With her, I was able to cross taking the New York subway off of my list. She had the experience and know-how to navigate the underground tunnels. At $3.25 one way it was a quicker and more cost effective way to travel. Aside from me not being able to purchase a ticket from the machine using either of my cards, us mistaking our platform and not being able to locate the correct lettered train, and getting attitude from one of the station clerks not realizing that even though a ticket is good for 2 hours it is only good for 1 trip.
We travelled to the Tiffany & Co. Flagship location with the hopes of having “Breakfast at Tiffany’s”, like the Audrey Hepburn movie. But more specifically at the “Blue Box cafe” on the sixth floor. Sadly we did not have enough time, but did learn there is a daily wait list for walk-ins with the option for a quicker wait and service at the bar.
Here, they serve a daintier breakfast and high tea on towers. But the real appeal is the decor. Art deco floors in rainbow splotches. And a ceiling painted in the iconic Tiffany’s Blue with hundreds of Tiffany boxes, in various sizes strung up with fishing wire.
We took our time touring each of the Tiffany’s floors. Noting the art intermingled with the jewellery pieces. One of the many staff members pointed them out, stating that they are like an “art gallery that sells diamonds”.

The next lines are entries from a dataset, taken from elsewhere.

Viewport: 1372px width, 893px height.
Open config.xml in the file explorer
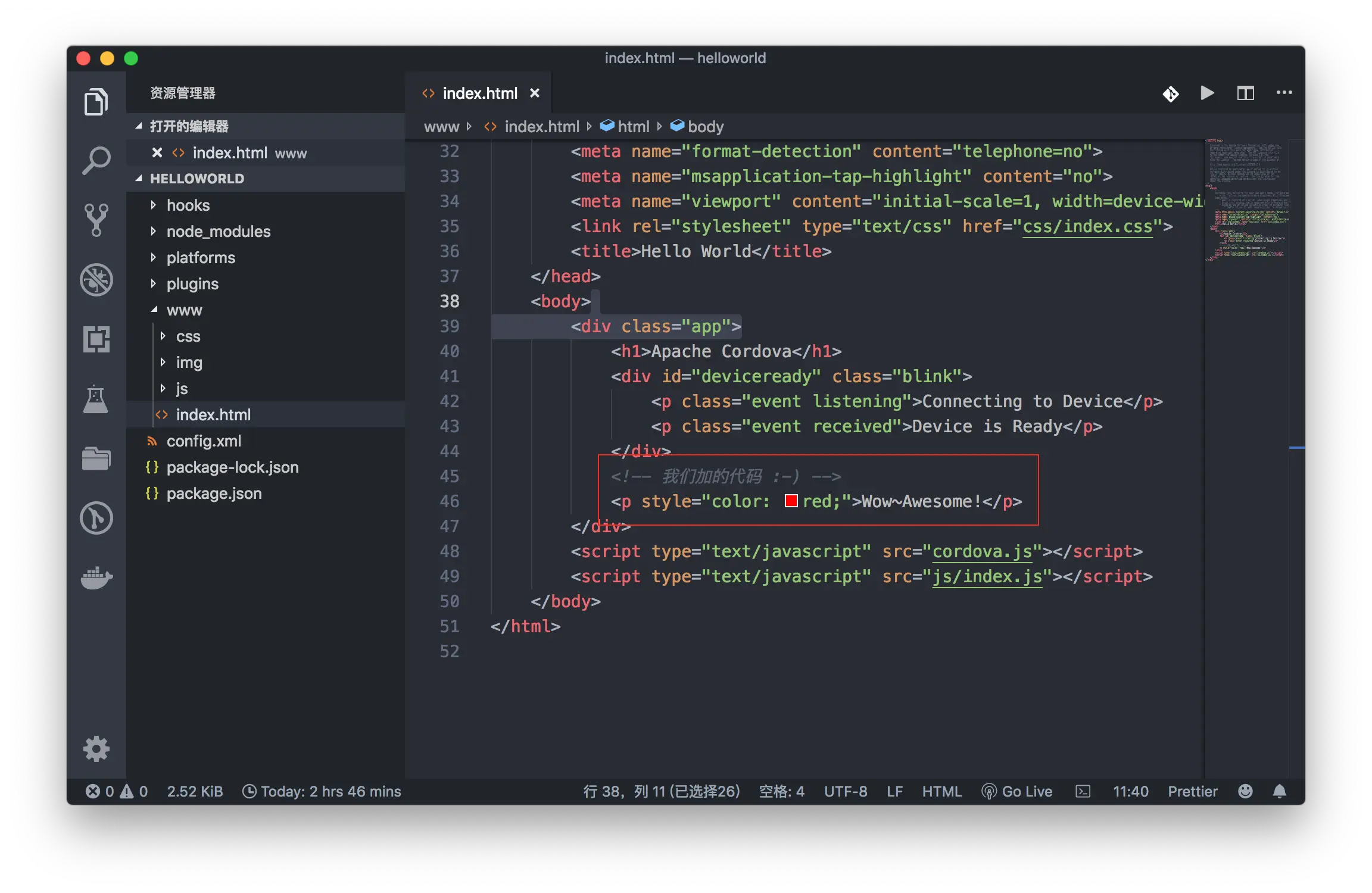204,441
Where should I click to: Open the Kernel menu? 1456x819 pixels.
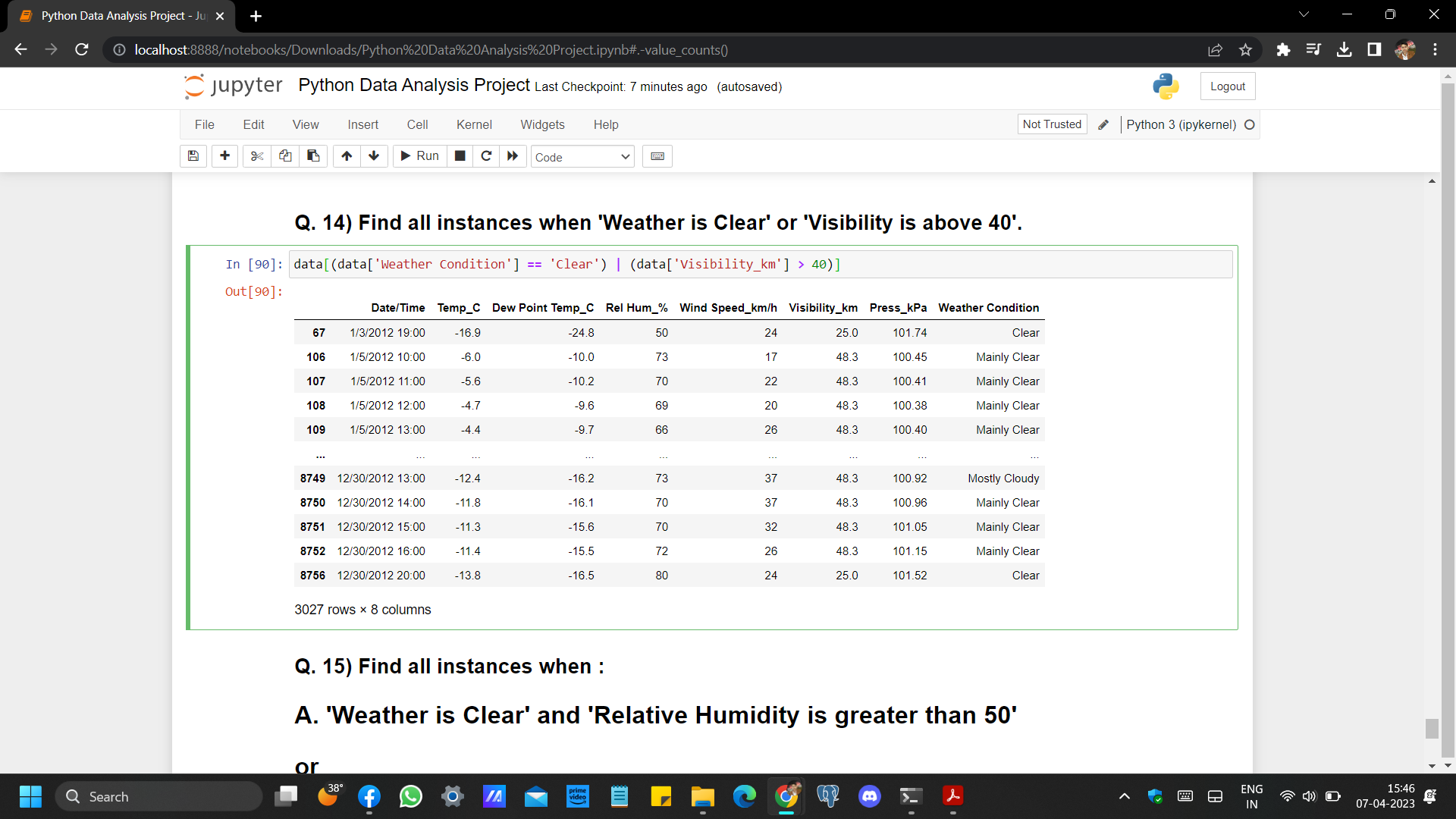(x=474, y=124)
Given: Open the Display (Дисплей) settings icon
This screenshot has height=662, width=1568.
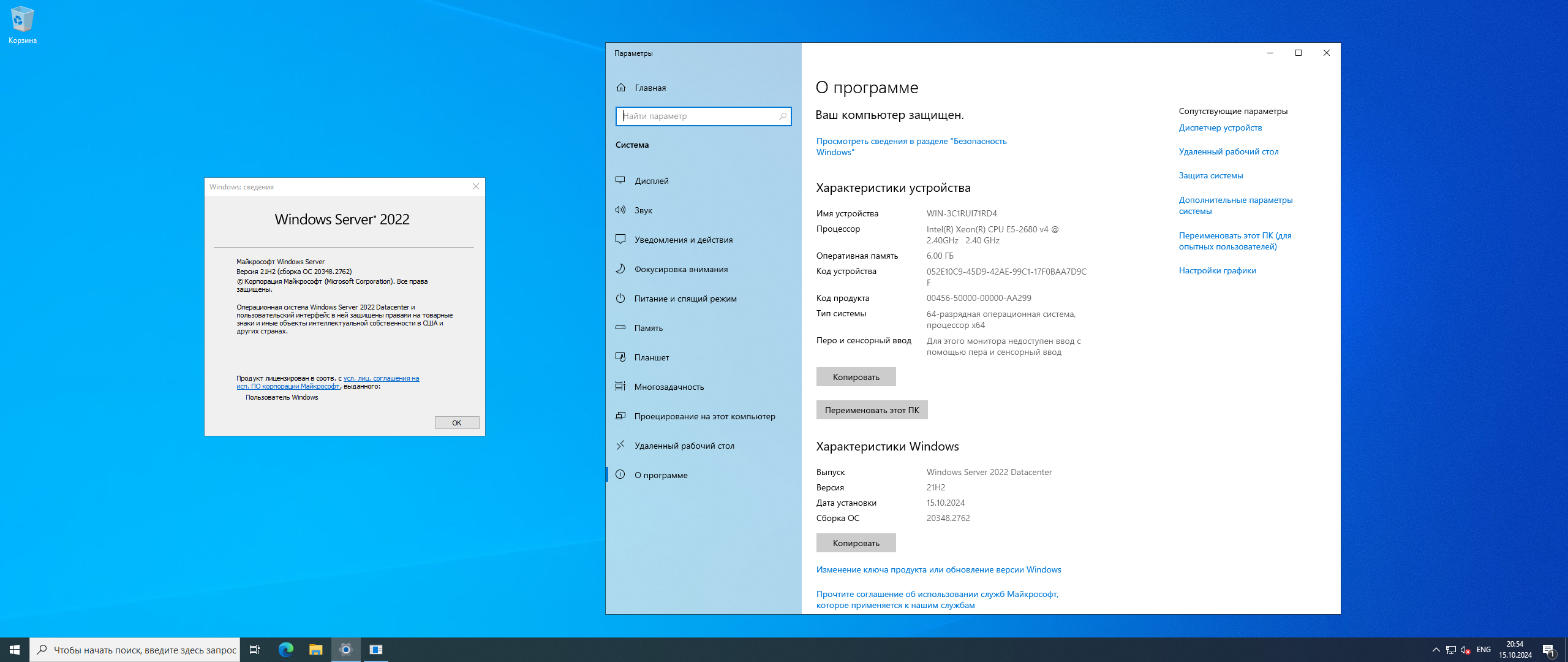Looking at the screenshot, I should click(620, 180).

Most notable was the “Breakfast at Tiffany’s homage that included the iconic scene projected on a screen and Audrey Hepburn’s historic dress on display, along with her likeness.
I was most excited to learn of their different washrooms, with there being a colour on each floor. Asking the staff, I was directed to the “best one” with a window and in their trademark colour. I proceeded to use this to the fullest and document my experience.
Next we went to Soho, running out of time to be able to fully shop one of New York’s most fashionable districts. The area is recognizable with its cobble stone roads, and industrial brick and mortar facades with modern boutiques within.
Here, we got a freebie from Prada. A can of flower seeds to grow your own bouquet, to promote their latest campaign for fall: “a conversation with flowers”.
Flora would also purchase an outfit from a local New York designer to wear to our event that evening.
And with that our self directed down time was done. I didn’t get to see and visit all I wanted, but did do more than I thought I could. Definitely a successful first trip to New York, especially considering I didn’t plan any of the above and just went with the flow, with discovery in mind.